Paisagem fresca e calma..., o sono repousava sobre nós.
Um peso delicioso, pesando na minha perna, despertou-me. Reconheci o teu pé.
Soube então, por um homem e uma mulher que se conhecem, o que era estar deitado lado a lado.
Compreendo agora o que uma tal fonte tinha de inesgotável, de constante, como uma abundância que nunca enfraquecia. Assim é o amor sobre o qual o tempo não faz mais do que avivá-lo: as suas raízes estendem-se até não deixar nada que não abracem.
[E.Sampaio]
À distância de um toque..., tudo.
Contigo,
Dissolve o mesquinho desejo de existir em face do mundo
Com o olhar pervagante e larga ciência das coisas.
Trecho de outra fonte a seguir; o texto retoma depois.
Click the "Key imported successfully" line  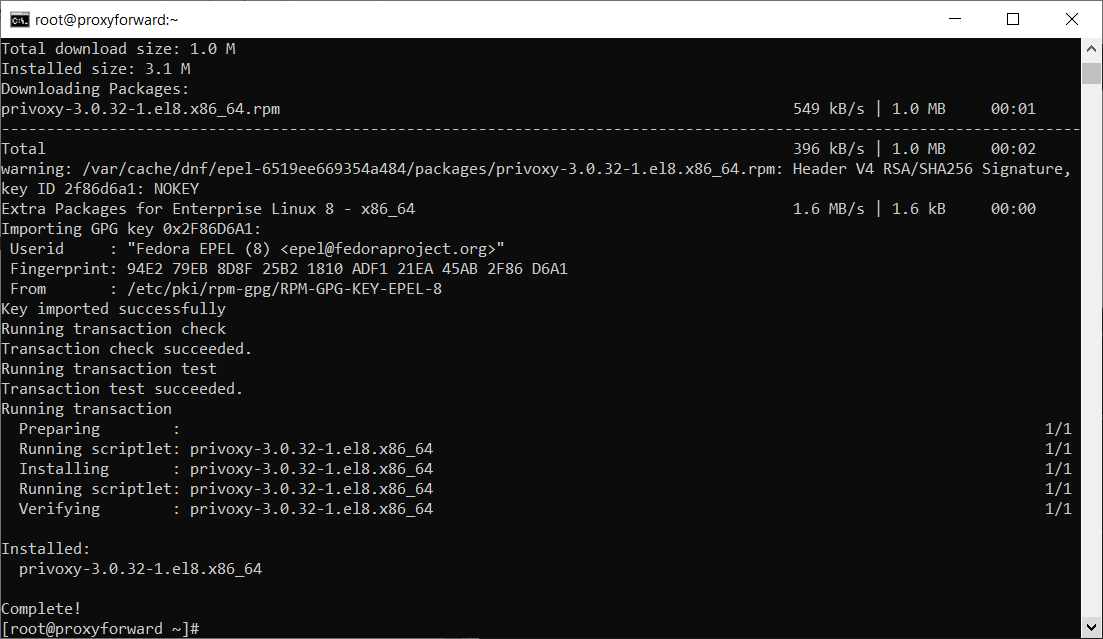[x=113, y=309]
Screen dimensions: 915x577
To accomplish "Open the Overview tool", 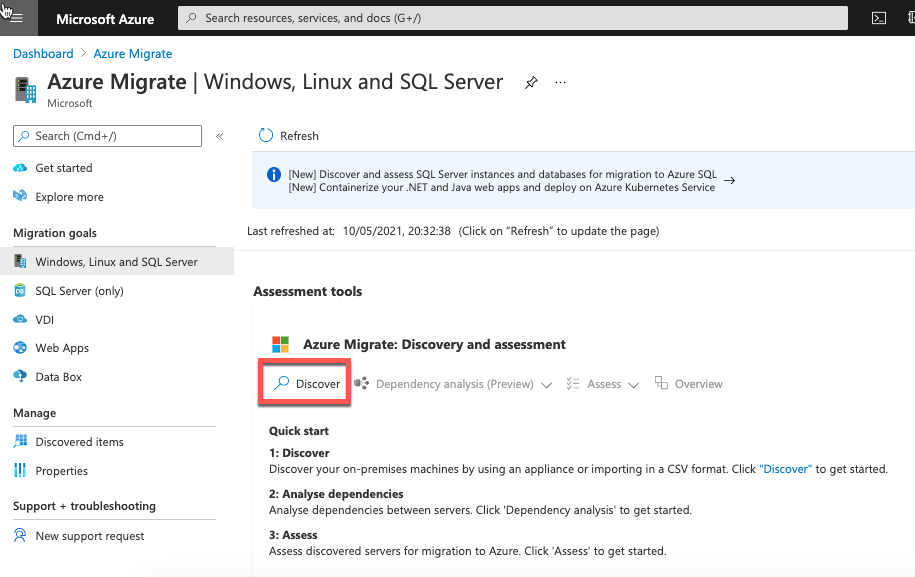I will tap(689, 383).
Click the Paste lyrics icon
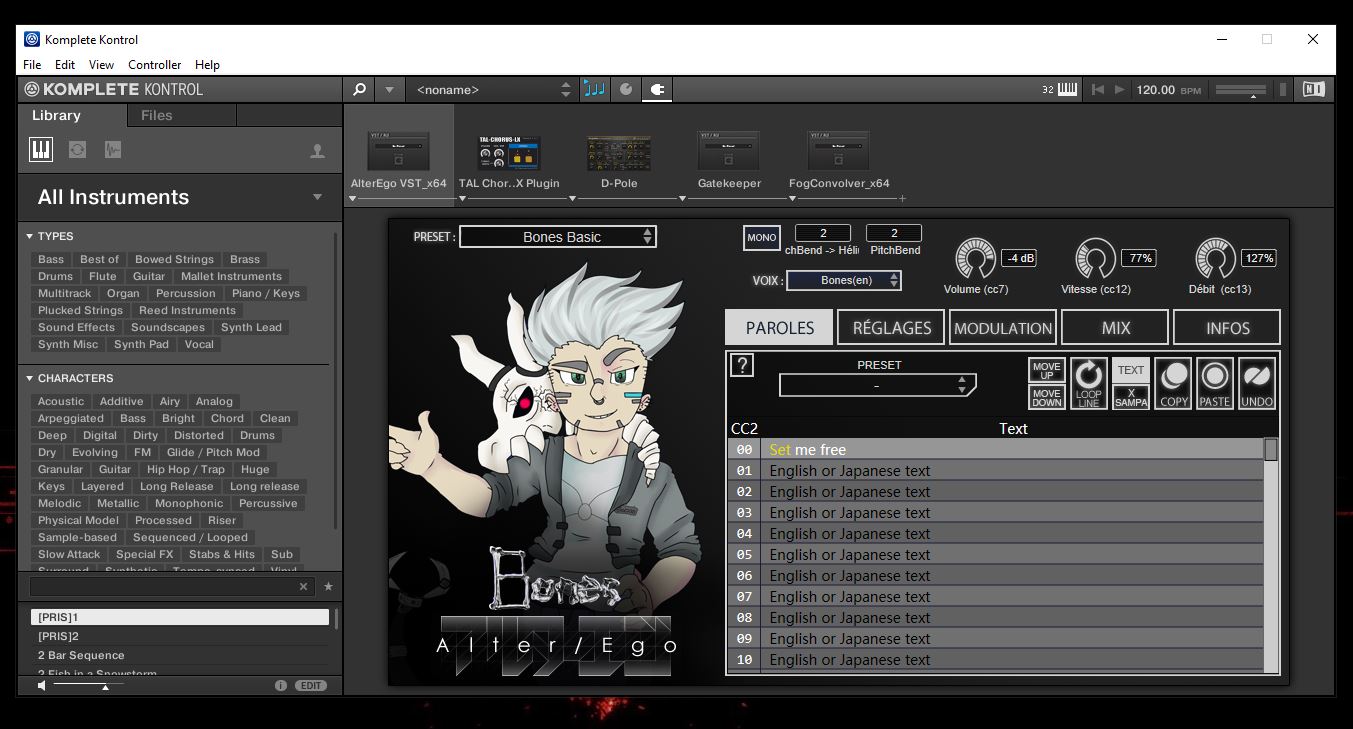Screen dimensions: 1353x729 (1215, 384)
Já não defrontamos o mundo: nele nos diluímos,
E a pura essência em que nos transmutamos dispensa
Alegorias, circunstâncias, referências temporais,
Imaginações oníricas,
O vôo do Pássaro Azul, a aurora boreal,
As chaves de ouro dos sonetos e dos castelos medievos,
Todas as imposturas da razão e da experiência,
Para existir em si e por si,
À revelia de corpos amantes,
Pois já nem somos nós, somos o número perfeito: UM.
[Carlos Drummond de Andrade]
Um perfeito UM.
Sim, somos.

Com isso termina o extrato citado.